* Exercise aim *
Tally every line of the listing where the string "agent" is found, and state the total alone.

* Stored data *
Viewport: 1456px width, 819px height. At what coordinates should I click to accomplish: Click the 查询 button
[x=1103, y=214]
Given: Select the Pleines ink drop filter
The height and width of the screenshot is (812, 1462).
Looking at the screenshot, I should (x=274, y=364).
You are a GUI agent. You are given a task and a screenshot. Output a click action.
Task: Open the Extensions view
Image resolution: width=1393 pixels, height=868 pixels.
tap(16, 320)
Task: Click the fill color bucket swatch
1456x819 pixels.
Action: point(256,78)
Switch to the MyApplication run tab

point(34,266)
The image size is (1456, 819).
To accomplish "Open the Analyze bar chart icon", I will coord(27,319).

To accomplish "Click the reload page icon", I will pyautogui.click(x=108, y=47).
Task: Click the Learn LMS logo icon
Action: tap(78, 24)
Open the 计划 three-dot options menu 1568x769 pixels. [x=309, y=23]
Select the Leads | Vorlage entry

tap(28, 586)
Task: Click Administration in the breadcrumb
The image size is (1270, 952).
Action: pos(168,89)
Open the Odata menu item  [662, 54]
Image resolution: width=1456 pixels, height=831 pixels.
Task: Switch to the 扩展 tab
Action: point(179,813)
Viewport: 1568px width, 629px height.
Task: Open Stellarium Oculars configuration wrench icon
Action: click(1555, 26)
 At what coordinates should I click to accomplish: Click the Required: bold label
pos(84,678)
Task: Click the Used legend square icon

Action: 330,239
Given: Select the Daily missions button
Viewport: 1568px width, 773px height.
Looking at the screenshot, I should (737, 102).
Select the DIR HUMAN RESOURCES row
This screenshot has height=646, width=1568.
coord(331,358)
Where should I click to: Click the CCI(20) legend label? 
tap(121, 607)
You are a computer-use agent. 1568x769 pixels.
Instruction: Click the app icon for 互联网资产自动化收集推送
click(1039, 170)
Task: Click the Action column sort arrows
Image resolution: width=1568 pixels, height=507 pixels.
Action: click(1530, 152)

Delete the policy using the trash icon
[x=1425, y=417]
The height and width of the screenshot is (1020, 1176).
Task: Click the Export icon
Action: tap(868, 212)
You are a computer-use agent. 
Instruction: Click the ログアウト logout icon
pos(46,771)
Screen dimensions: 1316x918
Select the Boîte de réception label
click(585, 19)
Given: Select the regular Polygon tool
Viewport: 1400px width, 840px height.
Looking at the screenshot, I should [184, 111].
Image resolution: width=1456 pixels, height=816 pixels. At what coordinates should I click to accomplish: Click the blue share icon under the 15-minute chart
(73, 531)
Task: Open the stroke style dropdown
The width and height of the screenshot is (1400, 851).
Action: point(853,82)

* Answer box *
3